====== Extracted data

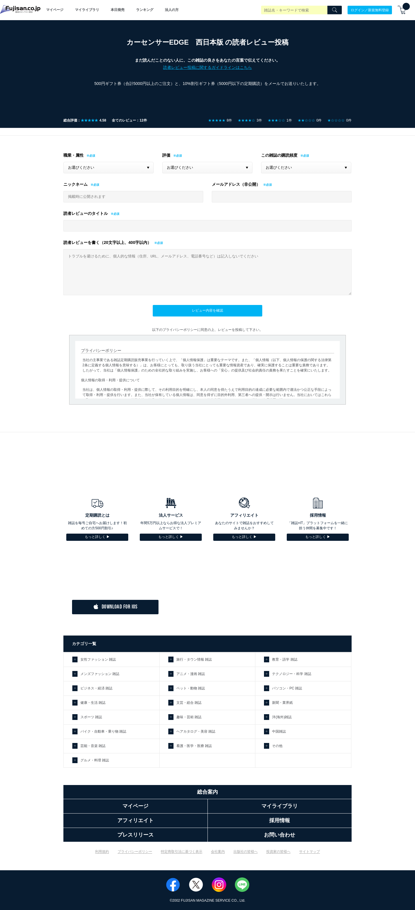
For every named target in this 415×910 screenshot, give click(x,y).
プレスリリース (135, 835)
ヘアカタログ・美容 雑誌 (195, 731)
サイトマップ (309, 852)
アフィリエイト (135, 820)
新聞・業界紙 (282, 703)
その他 (277, 746)
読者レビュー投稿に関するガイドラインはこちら (207, 67)
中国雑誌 (279, 731)
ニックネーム (75, 184)
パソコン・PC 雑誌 (287, 688)
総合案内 (207, 792)
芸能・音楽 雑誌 (92, 746)
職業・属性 (73, 155)
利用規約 (102, 852)
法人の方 (172, 10)
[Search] (334, 10)
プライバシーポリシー (135, 852)
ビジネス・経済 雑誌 (96, 688)
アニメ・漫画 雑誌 (190, 674)
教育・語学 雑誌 (284, 659)
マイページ (54, 10)
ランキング (144, 10)
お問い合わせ (279, 835)
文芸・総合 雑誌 (188, 703)
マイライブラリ (87, 10)
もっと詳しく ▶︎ (97, 537)
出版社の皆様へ (245, 852)
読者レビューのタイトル (85, 213)
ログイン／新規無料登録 (370, 10)
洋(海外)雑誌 (282, 717)
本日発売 (117, 10)
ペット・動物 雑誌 (190, 688)
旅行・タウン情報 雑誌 (194, 659)
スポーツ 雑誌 (91, 717)
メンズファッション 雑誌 (99, 674)
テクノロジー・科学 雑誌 (291, 674)
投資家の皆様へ (278, 852)
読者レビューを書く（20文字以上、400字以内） (107, 242)
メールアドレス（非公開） (236, 184)
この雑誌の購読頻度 (279, 155)
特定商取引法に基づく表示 (181, 852)
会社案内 (218, 852)
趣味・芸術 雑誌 (188, 717)
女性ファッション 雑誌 (98, 659)
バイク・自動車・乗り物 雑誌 (103, 731)
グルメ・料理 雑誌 (94, 760)
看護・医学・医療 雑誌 (194, 746)
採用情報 (279, 820)
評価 (166, 155)
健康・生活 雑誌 (92, 703)
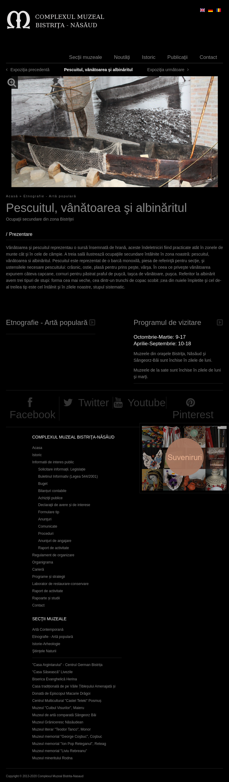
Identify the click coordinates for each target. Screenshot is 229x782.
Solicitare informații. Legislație (62, 469)
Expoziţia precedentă (29, 69)
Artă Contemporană (48, 629)
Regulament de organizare (53, 555)
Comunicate (47, 526)
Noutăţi (122, 57)
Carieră (38, 569)
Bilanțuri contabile (52, 491)
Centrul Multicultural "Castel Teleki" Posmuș (66, 701)
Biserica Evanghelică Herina (54, 679)
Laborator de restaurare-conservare (60, 584)
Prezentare (23, 234)
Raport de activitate (53, 548)
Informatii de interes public (53, 462)
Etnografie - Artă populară (50, 196)
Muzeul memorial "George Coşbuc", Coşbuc (67, 736)
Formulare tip (48, 512)
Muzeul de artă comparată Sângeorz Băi (64, 715)
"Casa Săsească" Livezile (52, 672)
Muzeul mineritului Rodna (52, 758)
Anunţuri (45, 519)
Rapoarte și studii (46, 598)
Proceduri (45, 533)
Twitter (93, 402)
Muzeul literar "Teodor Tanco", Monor (61, 729)
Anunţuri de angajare (54, 541)
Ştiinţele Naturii (44, 651)
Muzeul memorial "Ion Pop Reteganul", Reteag (69, 744)
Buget (42, 484)
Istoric (148, 57)
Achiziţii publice (50, 498)
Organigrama (42, 562)
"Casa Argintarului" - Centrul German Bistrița (67, 665)
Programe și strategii (48, 577)
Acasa (37, 448)
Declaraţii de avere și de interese (64, 505)
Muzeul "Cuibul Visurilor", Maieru (58, 708)
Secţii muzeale (85, 57)
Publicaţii (177, 57)
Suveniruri (184, 458)
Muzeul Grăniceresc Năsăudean (57, 722)
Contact (208, 57)
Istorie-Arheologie (46, 644)
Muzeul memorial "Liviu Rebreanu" (59, 751)
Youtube (146, 402)
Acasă (12, 196)
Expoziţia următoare (166, 69)
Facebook (32, 414)
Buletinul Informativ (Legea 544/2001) (68, 476)
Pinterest (192, 414)
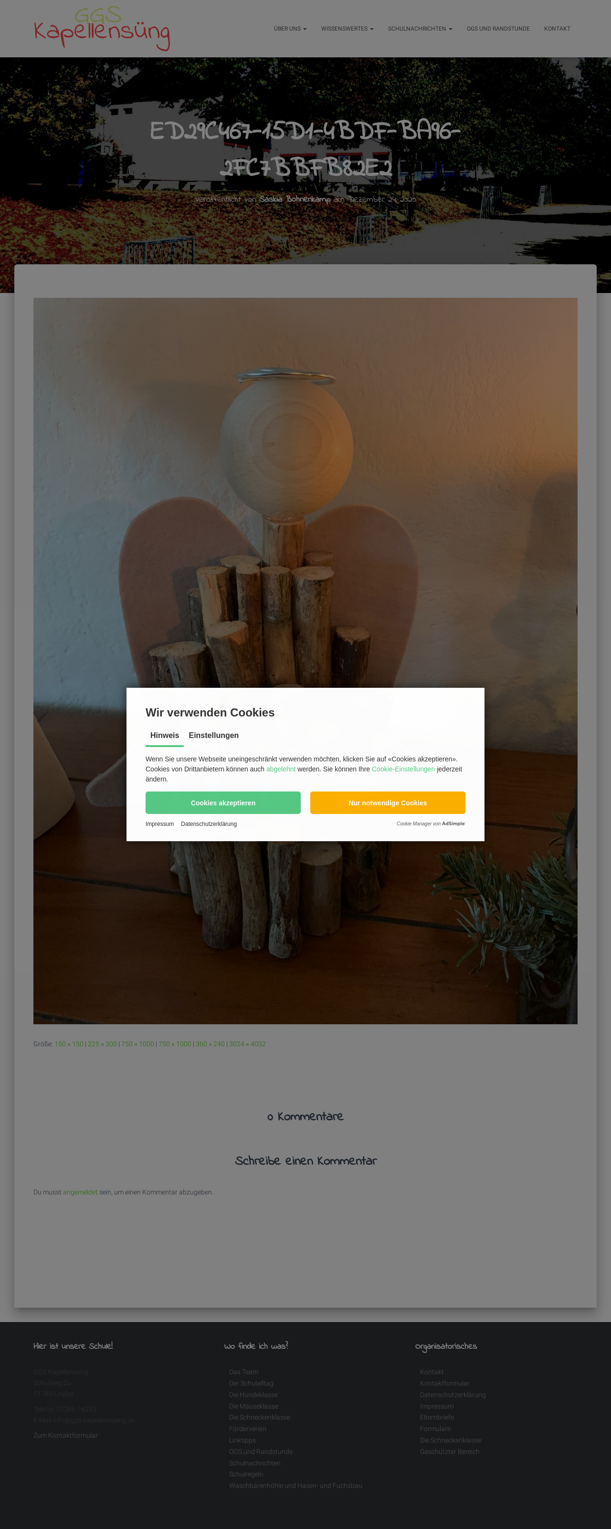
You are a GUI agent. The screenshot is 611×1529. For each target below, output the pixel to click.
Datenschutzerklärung (209, 824)
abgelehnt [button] (281, 769)
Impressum (160, 824)
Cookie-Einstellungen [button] (403, 769)
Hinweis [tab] (164, 735)
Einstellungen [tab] (214, 735)
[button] (223, 803)
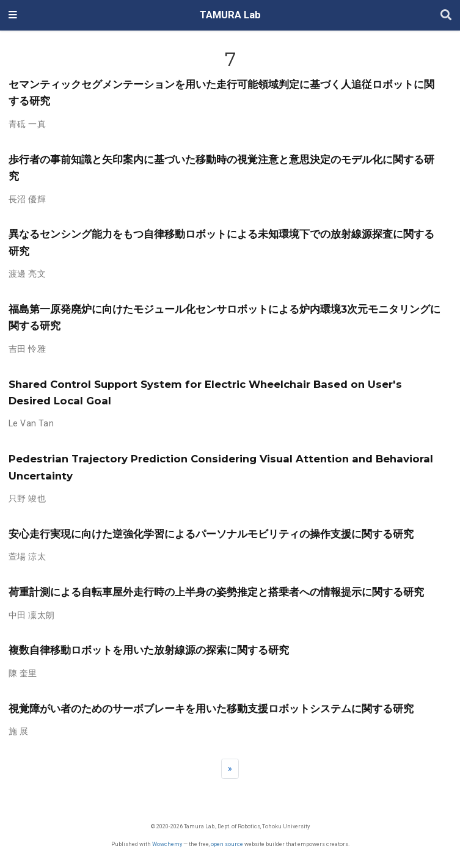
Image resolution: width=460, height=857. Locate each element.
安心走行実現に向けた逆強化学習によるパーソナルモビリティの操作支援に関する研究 (211, 534)
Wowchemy (167, 844)
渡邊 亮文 (27, 274)
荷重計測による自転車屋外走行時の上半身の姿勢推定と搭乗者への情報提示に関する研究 (216, 592)
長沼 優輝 (27, 199)
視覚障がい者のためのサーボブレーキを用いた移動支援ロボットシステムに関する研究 (211, 708)
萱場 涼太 (27, 556)
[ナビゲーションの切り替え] (13, 15)
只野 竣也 (27, 498)
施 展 (18, 731)
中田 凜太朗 (32, 615)
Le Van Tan (31, 423)
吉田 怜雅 (27, 349)
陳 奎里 (23, 673)
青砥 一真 (27, 124)
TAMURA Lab (230, 15)
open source (227, 844)
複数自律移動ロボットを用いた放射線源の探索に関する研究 (149, 650)
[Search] (445, 16)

============

(What the exercise asks):
Copy every one of the lines above verbatim, omitting the pictures.

(Finished task):
For every named target in this 415×910 screenshot, give click(x,y).
プレスリリース (135, 835)
ヘアカタログ・美容 雑誌 (195, 731)
サイトマップ (309, 852)
アフィリエイト (135, 820)
新聞・業界紙 (282, 703)
その他 (277, 746)
読者レビュー投稿に関するガイドラインはこちら (207, 67)
中国雑誌 (279, 731)
ニックネーム (75, 184)
パソコン・PC 雑誌 (287, 688)
総合案内 (207, 792)
芸能・音楽 雑誌 (92, 746)
職業・属性 (73, 155)
利用規約 (102, 852)
法人の方 (172, 10)
[Search] (334, 10)
プライバシーポリシー (135, 852)
ビジネス・経済 雑誌 (96, 688)
アニメ・漫画 雑誌 (190, 674)
教育・語学 雑誌 (284, 659)
マイページ (54, 10)
ランキング (144, 10)
お問い合わせ (279, 835)
文芸・総合 雑誌 (188, 703)
マイライブラリ (87, 10)
もっと詳しく ▶︎ (97, 537)
出版社の皆様へ (245, 852)
読者レビューのタイトル (85, 213)
ログイン／新規無料登録 (370, 10)
洋(海外)雑誌 (282, 717)
本日発売 (117, 10)
ペット・動物 雑誌 (190, 688)
旅行・タウン情報 雑誌 (194, 659)
スポーツ 雑誌 (91, 717)
メンズファッション 雑誌 (99, 674)
テクノロジー・科学 雑誌 (291, 674)
投資家の皆様へ (278, 852)
読者レビューを書く（20文字以上、400字以内） (107, 242)
メールアドレス（非公開） (236, 184)
この雑誌の購読頻度 (279, 155)
特定商取引法に基づく表示 (181, 852)
会社案内 (218, 852)
趣味・芸術 雑誌 (188, 717)
女性ファッション 雑誌 (98, 659)
バイク・自動車・乗り物 雑誌 (103, 731)
グルメ・料理 雑誌 (94, 760)
看護・医学・医療 雑誌 (194, 746)
採用情報 (279, 820)
評価 (166, 155)
健康・生活 雑誌 (92, 703)
Identify the click coordinates for each target. Screenshot is 229x782.
Solicitare informații. Legislație (62, 469)
Expoziţia precedentă (29, 69)
Artă Contemporană (48, 629)
Regulament de organizare (53, 555)
Comunicate (47, 526)
Noutăţi (122, 57)
Carieră (38, 569)
Bilanțuri contabile (52, 491)
Centrul Multicultural "Castel Teleki" Posmuș (66, 701)
Biserica Evanghelică Herina (54, 679)
Laborator de restaurare-conservare (60, 584)
Prezentare (23, 234)
Raport de activitate (53, 548)
Informatii de interes public (53, 462)
Etnografie - Artă populară (50, 196)
Muzeul memorial "George Coşbuc", Coşbuc (67, 736)
Formulare tip (48, 512)
Muzeul de artă comparată Sângeorz Băi (64, 715)
"Casa Săsească" Livezile (52, 672)
Muzeul mineritului Rodna (52, 758)
Anunţuri (45, 519)
Rapoarte și studii (46, 598)
Proceduri (45, 533)
Twitter (93, 402)
Muzeul literar "Teodor Tanco", Monor (61, 729)
Anunţuri de angajare (54, 541)
Ştiinţele Naturii (44, 651)
Muzeul memorial "Ion Pop Reteganul", Reteag (69, 744)
Buget (42, 484)
Istoric (148, 57)
Achiziţii publice (50, 498)
Organigrama (42, 562)
"Casa Argintarului" - Centrul German Bistrița (67, 665)
Programe și strategii (48, 577)
Acasa (37, 448)
Declaraţii de avere și de interese (64, 505)
Muzeul "Cuibul Visurilor", Maieru (58, 708)
Secţii muzeale (85, 57)
Publicaţii (177, 57)
Suveniruri (184, 458)
Muzeul Grăniceresc Năsăudean (57, 722)
Contact (208, 57)
Istorie-Arheologie (46, 644)
Muzeul memorial "Liviu Rebreanu" (59, 751)
Youtube (146, 402)
Acasă (12, 196)
Expoziţia următoare (166, 69)
Facebook (32, 414)
Buletinul Informativ (Legea 544/2001) (68, 476)
Pinterest (192, 414)
You are a GUI agent. The screenshot is 611×1529. For each target below, output the pixel to click.
Datenschutzerklärung (209, 824)
abgelehnt [button] (281, 769)
Impressum (160, 824)
Cookie-Einstellungen [button] (403, 769)
Hinweis [tab] (164, 735)
Einstellungen [tab] (214, 735)
[button] (223, 803)
Image resolution: width=460, height=857. Locate each element.
安心走行実現に向けた逆強化学習によるパーソナルモビリティの操作支援に関する研究 (211, 534)
Wowchemy (167, 844)
渡邊 亮文 (27, 274)
荷重計測による自転車屋外走行時の上半身の姿勢推定と搭乗者への情報提示に関する研究 (216, 592)
長沼 優輝 (27, 199)
視覚障がい者のためのサーボブレーキを用いた移動支援ロボットシステムに関する研究 (211, 708)
萱場 涼太 (27, 556)
[ナビゲーションの切り替え] (13, 15)
只野 竣也 (27, 498)
施 展 (18, 731)
中田 凜太朗 (32, 615)
Le Van Tan (31, 423)
吉田 怜雅 (27, 349)
陳 奎里 (23, 673)
青砥 一真 (27, 124)
TAMURA Lab (230, 15)
open source (227, 844)
複数自律移動ロボットを用いた放射線源の探索に関する研究 (149, 650)
[Search] (445, 16)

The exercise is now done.